Meke Gölü'nün eski hali
'KIRMIZILIK MİKROORGANİZMALARDAN'
Kuruyan Meke Gölü’ndeki su birikintisinde oluşan kırmızı renge de açıklık getiren Arık, şunları söyledi:
"Birçok tuzlu ve sodalı göllerde bu oluşumu görüyoruz. Bunlar bu tür göllerde oluşan bir takım mikroorganizmaların kalıntıları. Belirli gün ve dönemlerde yoğunlaşarak kırmızı rengi verirler. Su miktarı ciddi bir şekilde azaldığı için sanki göl de tamamen kırmızıya boyanmış gibi görünüyor."

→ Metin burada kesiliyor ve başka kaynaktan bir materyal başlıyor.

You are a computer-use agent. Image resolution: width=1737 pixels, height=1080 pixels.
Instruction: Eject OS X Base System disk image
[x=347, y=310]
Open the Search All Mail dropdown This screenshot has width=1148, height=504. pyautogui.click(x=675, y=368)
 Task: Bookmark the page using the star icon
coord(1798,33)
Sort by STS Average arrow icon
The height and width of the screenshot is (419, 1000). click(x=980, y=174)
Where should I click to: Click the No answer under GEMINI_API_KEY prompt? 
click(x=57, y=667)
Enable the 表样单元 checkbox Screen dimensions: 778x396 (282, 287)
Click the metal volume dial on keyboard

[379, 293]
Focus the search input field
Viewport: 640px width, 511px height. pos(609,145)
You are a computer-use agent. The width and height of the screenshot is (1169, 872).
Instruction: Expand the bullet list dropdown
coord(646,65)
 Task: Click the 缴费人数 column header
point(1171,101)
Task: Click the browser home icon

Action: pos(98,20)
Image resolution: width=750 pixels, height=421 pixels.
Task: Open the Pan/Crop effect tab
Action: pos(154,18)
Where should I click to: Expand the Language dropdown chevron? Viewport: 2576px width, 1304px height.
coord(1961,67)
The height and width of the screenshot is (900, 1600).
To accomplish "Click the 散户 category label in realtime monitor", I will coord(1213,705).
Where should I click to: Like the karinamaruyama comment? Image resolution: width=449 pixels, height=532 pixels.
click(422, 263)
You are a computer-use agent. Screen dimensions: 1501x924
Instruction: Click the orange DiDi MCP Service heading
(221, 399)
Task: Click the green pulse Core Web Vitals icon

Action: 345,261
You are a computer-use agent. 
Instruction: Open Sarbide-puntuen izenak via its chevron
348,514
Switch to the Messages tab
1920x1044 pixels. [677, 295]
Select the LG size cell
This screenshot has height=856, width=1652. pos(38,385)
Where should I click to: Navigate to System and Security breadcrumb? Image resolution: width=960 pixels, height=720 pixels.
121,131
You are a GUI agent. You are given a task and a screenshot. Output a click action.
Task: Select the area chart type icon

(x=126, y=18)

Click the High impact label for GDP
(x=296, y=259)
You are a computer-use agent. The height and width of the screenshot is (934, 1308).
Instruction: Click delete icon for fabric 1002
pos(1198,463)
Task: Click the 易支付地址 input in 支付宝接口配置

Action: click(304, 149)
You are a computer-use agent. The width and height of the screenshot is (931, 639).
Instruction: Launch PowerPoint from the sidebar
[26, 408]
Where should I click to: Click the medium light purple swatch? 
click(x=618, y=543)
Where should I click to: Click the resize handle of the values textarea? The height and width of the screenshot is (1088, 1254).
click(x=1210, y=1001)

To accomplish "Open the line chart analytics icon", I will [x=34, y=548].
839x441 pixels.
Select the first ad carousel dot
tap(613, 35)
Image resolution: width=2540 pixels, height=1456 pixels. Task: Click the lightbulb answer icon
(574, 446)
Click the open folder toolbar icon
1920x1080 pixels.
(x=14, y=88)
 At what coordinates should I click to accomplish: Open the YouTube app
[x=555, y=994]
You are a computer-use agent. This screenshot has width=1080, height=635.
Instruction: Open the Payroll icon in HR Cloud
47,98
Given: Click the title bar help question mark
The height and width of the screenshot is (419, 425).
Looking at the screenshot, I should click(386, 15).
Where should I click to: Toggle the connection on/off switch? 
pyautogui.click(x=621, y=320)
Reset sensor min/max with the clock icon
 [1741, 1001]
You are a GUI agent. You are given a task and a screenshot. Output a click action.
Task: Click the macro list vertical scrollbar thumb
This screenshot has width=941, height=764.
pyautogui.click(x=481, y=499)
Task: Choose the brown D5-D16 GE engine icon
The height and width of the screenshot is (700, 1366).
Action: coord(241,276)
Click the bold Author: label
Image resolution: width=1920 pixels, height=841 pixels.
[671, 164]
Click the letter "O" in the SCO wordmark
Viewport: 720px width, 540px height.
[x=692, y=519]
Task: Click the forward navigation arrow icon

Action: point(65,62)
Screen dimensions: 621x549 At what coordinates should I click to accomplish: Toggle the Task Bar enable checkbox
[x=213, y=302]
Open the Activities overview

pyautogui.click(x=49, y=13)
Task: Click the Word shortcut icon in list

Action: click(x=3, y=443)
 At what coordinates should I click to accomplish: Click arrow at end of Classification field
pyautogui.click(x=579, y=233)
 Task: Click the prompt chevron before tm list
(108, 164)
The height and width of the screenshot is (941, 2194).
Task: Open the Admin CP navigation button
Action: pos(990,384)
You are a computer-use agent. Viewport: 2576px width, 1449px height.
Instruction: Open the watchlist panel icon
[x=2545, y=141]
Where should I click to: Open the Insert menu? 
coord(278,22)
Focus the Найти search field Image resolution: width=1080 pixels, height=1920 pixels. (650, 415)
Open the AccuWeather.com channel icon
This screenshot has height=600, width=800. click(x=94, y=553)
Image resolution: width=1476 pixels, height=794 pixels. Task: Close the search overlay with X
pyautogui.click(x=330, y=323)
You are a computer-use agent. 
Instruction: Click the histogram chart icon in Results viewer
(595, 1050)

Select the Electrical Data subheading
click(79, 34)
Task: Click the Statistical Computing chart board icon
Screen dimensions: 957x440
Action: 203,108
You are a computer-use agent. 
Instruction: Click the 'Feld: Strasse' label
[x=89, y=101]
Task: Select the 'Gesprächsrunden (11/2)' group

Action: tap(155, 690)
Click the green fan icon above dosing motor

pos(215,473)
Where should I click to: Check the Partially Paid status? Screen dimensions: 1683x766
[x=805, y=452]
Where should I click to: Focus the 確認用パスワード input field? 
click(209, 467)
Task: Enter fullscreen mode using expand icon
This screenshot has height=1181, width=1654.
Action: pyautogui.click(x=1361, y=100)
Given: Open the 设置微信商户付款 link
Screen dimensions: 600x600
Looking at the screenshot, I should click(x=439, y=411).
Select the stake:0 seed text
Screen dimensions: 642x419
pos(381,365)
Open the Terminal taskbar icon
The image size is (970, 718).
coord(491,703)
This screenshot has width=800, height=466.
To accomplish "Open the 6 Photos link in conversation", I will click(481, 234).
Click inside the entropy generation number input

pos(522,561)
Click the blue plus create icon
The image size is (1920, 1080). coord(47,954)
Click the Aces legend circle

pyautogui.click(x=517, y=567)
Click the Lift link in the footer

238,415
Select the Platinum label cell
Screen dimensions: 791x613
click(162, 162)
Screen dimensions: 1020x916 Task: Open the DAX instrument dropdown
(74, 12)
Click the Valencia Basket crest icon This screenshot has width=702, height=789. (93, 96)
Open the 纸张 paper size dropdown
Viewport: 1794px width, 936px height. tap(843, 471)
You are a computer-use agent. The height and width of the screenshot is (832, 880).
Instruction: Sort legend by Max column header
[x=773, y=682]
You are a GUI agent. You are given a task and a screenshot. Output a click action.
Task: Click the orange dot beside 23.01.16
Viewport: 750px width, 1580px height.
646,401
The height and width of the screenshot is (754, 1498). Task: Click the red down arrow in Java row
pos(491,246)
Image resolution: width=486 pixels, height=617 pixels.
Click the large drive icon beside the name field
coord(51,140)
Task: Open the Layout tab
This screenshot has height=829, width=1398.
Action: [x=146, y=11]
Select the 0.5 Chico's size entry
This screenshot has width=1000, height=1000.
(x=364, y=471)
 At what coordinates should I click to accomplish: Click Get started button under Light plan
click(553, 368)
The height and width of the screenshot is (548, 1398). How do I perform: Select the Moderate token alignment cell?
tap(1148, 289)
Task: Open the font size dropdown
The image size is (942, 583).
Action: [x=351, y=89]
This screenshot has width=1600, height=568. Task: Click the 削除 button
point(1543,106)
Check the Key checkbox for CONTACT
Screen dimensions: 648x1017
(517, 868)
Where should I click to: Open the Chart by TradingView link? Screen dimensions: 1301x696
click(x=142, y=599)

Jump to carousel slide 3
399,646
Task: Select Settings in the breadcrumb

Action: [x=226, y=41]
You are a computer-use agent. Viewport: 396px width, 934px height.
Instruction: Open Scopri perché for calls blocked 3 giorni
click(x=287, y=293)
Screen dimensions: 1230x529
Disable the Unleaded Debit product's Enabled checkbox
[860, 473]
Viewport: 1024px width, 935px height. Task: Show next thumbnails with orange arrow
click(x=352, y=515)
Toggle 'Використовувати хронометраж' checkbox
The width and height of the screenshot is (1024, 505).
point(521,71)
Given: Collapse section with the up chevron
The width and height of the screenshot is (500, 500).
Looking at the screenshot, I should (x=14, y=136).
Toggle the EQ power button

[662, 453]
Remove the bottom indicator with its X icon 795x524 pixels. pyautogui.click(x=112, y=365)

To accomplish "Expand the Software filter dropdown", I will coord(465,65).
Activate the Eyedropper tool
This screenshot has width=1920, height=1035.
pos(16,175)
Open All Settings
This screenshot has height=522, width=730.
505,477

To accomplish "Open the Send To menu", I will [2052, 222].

'MEKE GÖLÜ KURURKEN KAN AĞLIYOR'
Meke Gölü’nde yaşanan kırmızı görüntüyü ’Meke Gölü kururken kan ağlıyor’ diye yorumlayan Arık şöyle konuştu:
"Meke şu anda orta Anadolu’daki göller ve sulak alanlar gibi kan ağlıyor. Geçen zaman zarfında birçok sulak alanımız kurudu. Bu sadece insanların yoğun kullanımından değil, devam eden kuraklıktan kaynaklanıyor. Yıllık yağış ortalaması bölgede metrekarede 320 milimetre seviyesinde iken son bir kaç yıldır 300 milimetrenin altına düştü. Dengenin sağlanması için yağışı periyodu beklememiz gerekiyor."